## Work order
Print every entry exactly as written.

[Stored data entries]
:::

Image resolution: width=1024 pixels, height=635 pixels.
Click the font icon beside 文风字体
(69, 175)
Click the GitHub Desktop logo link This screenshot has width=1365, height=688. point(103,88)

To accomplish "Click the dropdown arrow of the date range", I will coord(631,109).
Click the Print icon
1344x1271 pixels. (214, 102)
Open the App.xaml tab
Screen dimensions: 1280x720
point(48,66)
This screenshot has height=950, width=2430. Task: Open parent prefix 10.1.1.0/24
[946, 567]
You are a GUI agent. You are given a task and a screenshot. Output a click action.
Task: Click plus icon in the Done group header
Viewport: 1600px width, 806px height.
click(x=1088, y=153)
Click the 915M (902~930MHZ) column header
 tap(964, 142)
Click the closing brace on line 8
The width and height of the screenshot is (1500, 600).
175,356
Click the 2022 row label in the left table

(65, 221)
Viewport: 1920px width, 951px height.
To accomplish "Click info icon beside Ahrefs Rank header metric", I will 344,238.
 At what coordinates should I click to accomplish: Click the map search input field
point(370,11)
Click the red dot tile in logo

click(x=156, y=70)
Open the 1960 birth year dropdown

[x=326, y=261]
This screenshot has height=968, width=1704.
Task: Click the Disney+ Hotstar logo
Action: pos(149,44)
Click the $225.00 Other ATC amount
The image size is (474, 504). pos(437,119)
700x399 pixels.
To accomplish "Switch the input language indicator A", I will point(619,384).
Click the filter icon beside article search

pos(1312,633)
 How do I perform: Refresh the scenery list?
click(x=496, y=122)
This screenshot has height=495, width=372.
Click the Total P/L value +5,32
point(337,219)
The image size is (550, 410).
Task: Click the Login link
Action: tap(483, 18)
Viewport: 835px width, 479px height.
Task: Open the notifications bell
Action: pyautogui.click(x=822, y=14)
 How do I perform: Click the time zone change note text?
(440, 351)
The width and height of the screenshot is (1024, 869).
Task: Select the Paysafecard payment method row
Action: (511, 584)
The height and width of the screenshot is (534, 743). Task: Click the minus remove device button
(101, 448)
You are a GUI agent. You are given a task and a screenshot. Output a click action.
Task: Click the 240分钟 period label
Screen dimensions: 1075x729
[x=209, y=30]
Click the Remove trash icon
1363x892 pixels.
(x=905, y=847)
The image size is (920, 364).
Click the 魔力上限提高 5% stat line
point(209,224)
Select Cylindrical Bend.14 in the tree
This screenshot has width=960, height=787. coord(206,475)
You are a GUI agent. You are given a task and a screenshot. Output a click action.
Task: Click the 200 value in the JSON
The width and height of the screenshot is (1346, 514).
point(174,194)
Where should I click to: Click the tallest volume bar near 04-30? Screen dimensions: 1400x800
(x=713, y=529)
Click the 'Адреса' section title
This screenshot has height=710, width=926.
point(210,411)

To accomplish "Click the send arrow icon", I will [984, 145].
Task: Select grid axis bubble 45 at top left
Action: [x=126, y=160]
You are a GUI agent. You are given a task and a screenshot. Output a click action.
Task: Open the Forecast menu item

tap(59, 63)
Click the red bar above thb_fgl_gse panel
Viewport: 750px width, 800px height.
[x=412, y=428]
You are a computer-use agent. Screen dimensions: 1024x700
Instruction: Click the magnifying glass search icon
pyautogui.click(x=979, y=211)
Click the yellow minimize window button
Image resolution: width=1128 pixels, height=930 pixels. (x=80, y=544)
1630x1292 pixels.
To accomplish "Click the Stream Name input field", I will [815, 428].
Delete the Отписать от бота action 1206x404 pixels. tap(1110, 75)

:::

## Reply
Image resolution: width=1024 pixels, height=635 pixels.
Click the font icon beside 文风字体
(69, 175)
Click the GitHub Desktop logo link This screenshot has width=1365, height=688. point(103,88)

To accomplish "Click the dropdown arrow of the date range", I will coord(631,109).
Click the Print icon
1344x1271 pixels. (214, 102)
Open the App.xaml tab
Screen dimensions: 1280x720
point(48,66)
This screenshot has height=950, width=2430. Task: Open parent prefix 10.1.1.0/24
[946, 567]
You are a GUI agent. You are given a task and a screenshot. Output a click action.
Task: Click plus icon in the Done group header
Viewport: 1600px width, 806px height.
click(x=1088, y=153)
Click the 915M (902~930MHZ) column header
 tap(964, 142)
Click the closing brace on line 8
The width and height of the screenshot is (1500, 600).
175,356
Click the 2022 row label in the left table

(65, 221)
Viewport: 1920px width, 951px height.
To accomplish "Click info icon beside Ahrefs Rank header metric", I will 344,238.
 At what coordinates should I click to accomplish: Click the map search input field
point(370,11)
Click the red dot tile in logo

click(x=156, y=70)
Open the 1960 birth year dropdown

[x=326, y=261]
This screenshot has height=968, width=1704.
Task: Click the Disney+ Hotstar logo
Action: pos(149,44)
Click the $225.00 Other ATC amount
The image size is (474, 504). pos(437,119)
700x399 pixels.
To accomplish "Switch the input language indicator A", I will point(619,384).
Click the filter icon beside article search

pos(1312,633)
 How do I perform: Refresh the scenery list?
click(x=496, y=122)
This screenshot has height=495, width=372.
Click the Total P/L value +5,32
point(337,219)
The image size is (550, 410).
Task: Click the Login link
Action: tap(483, 18)
Viewport: 835px width, 479px height.
Task: Open the notifications bell
Action: pyautogui.click(x=822, y=14)
 How do I perform: Click the time zone change note text?
(440, 351)
The width and height of the screenshot is (1024, 869).
Task: Select the Paysafecard payment method row
Action: (511, 584)
The height and width of the screenshot is (534, 743). Task: Click the minus remove device button
(101, 448)
You are a GUI agent. You are given a task and a screenshot. Output a click action.
Task: Click the 240分钟 period label
Screen dimensions: 1075x729
[x=209, y=30]
Click the Remove trash icon
1363x892 pixels.
(x=905, y=847)
The image size is (920, 364).
Click the 魔力上限提高 5% stat line
point(209,224)
Select Cylindrical Bend.14 in the tree
This screenshot has width=960, height=787. coord(206,475)
You are a GUI agent. You are given a task and a screenshot. Output a click action.
Task: Click the 200 value in the JSON
The width and height of the screenshot is (1346, 514).
point(174,194)
Where should I click to: Click the tallest volume bar near 04-30? Screen dimensions: 1400x800
(x=713, y=529)
Click the 'Адреса' section title
This screenshot has height=710, width=926.
point(210,411)

To accomplish "Click the send arrow icon", I will [984, 145].
Task: Select grid axis bubble 45 at top left
Action: [x=126, y=160]
You are a GUI agent. You are given a task and a screenshot. Output a click action.
Task: Open the Forecast menu item

tap(59, 63)
Click the red bar above thb_fgl_gse panel
Viewport: 750px width, 800px height.
[x=412, y=428]
You are a computer-use agent. Screen dimensions: 1024x700
Instruction: Click the magnifying glass search icon
pyautogui.click(x=979, y=211)
Click the yellow minimize window button
Image resolution: width=1128 pixels, height=930 pixels. (x=80, y=544)
1630x1292 pixels.
To accomplish "Click the Stream Name input field", I will [815, 428].
Delete the Отписать от бота action 1206x404 pixels. tap(1110, 75)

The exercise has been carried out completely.